Arabell Sheraton's Elephant, January 2007

Another room largely as it was. Rumoured to be the birthplace of the Hitler Youth movement, the library is brought to life by the large contemporary painting over the working fireplace. Again as restored it is a striking and attractive room, the large doors making it soundproof.

Meeting rooms are largely original having survived the war years and post war use as a propaganda radio station and training school. Careful restoration of fittings and furniture displays original sense of style looking surprisingly modern.
Gloom also clouds the outlook of an hotel trying to move its image on from its past. Using the Bauhaus legacy the ‘forbidden art’ of the Schickelgruber era is being added to the interior alongside a magnificent list of contemporary artists, including George Baselitz, Otto Dix and Elvira Bach.
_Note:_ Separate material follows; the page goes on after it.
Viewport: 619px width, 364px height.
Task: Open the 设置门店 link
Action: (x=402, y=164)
Schickelgruber’s own suite 100, used by German Chancellor Helmut Kohl in a summit with Russia’s President Putin has not only received the first significant remake, including the introduction of air conditioning, new bathrooms etc, but has had the work of Lionel Feininger selected, some original some beautiful reproductions. Short of demolishing what is a handsome building the use of the ‘decadent’ art (according to Schickelgruber’s beliefs) banned by the dictators regime is an interesting play on the historical view.
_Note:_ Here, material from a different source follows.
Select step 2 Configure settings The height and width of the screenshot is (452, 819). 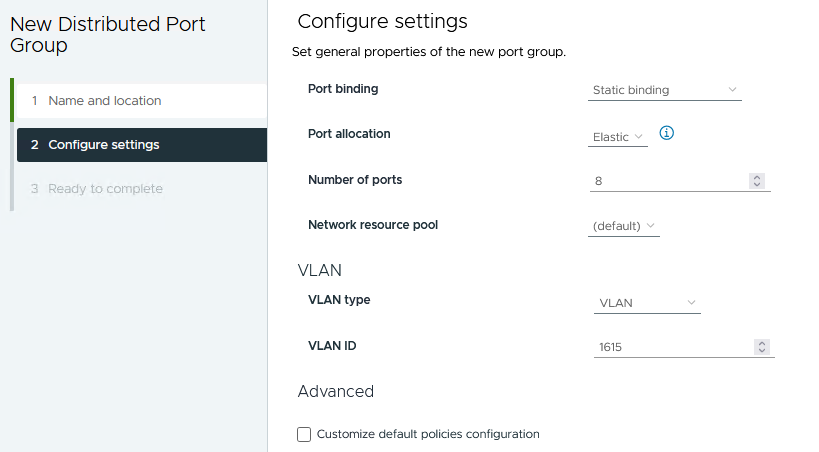[103, 145]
Much has been made of the use of the 1936 Olympic stadium for the world cup and the rehabilitation this brings to the stadium. The use of art rather than sport helps the rehabilitation of the Elephant. It is only a help however, and the introduction of new windows and air conditioning, as a part of a continuing and much needed refurbishment to bring the historic fabric up to current five star hotel standards, helps more.
The bar is an addition, using all the style cues from elsewhere in the building. Stylish and comfortable it would not be out of place in a larger more cosmopolitan city

Tour guides in Weimar conduct 2 million visitors a year around this town that symbolises so much of German history between the wars. The Bauhaus museum with its designs for million mark notes symbolises one side of German culture. The balcony at the front of the Elephant that Schickelgruber stood on to address crowds of four thousand cheering devotees is also a part of the guide’s itinerary. Buchenwald concentration camp on the on the edge of town also sullies this pretty town, once described as a palace in search of a court.